Microinjection of actin antibodies impaired gap junctional intercellular communication in lens epithelial cells in vitro

Purpose. The aim of this study was to check the importance of cytoskeletal actin for gap junction mediated intercellular communication (GJIC) in cultured lens epithelial cells (LEC). Methods. Bovine LEC were cultured until confluency on cover-slides of a collocate-system.

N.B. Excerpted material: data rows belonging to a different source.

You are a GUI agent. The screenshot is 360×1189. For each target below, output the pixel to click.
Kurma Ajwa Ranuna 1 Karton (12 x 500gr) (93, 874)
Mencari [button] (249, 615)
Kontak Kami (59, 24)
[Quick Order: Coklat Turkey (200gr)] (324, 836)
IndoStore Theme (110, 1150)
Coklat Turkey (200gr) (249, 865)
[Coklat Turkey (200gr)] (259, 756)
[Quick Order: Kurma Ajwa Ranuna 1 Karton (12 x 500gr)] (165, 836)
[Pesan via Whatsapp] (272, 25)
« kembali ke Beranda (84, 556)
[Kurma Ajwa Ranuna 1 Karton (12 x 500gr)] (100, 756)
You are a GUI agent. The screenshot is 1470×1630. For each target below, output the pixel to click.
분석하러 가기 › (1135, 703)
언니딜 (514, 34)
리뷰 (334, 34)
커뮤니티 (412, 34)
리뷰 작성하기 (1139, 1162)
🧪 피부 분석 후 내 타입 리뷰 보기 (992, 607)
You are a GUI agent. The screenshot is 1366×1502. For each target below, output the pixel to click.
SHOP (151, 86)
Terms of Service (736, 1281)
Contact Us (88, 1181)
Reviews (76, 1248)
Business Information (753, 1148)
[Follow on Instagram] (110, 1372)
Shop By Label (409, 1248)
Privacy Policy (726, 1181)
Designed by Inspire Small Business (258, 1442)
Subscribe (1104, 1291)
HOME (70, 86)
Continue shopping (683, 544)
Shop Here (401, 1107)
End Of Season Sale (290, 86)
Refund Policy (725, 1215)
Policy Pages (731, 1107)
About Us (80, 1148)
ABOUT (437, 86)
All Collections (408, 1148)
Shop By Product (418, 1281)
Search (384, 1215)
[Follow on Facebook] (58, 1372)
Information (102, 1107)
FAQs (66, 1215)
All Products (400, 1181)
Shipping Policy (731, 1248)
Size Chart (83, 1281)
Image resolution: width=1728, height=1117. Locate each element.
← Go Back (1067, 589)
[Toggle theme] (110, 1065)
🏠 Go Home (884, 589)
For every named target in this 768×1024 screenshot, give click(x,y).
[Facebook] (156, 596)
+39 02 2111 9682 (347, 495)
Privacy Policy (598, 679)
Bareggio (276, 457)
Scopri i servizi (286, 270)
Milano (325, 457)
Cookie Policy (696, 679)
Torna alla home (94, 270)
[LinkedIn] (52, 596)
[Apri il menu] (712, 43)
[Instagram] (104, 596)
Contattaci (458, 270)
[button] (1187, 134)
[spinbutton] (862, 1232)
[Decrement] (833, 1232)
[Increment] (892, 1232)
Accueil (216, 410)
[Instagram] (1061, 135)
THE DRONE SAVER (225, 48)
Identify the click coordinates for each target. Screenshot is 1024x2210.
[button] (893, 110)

In order to study the cytoskeletal influence on cell communication microcinjection of gap junction permeable neurobiotin(R) into a single cell was preceded by microinjection of actin antibodies. Confocal laser scanning microscopy of specimens treated with actin antibodies and/or subsequent phalloidin labelling, and electron microscopy, were applied to check for cytoskeleton cell membrane links. Specificity of actin antibodies was proved by immoblotting techniques. Results. Immunohistochemistry and phalloidin-rhodamine staining displayed bundles of actin-filaments extending through the entire LEC. Quantitative analysis of GJIC showed intensive dye-spreading of neurobiotin between adjacent LEC. Injection of actin antibodies thirty minutes prior to microinjection of neurobiotin significantly reduced GJIC. Microinjection of irrelevant antibodies had no effect on GJIC. Conclusion. Integrity of the actin-cytoskeleton is fundamental for unimpaired GJIC in LEC.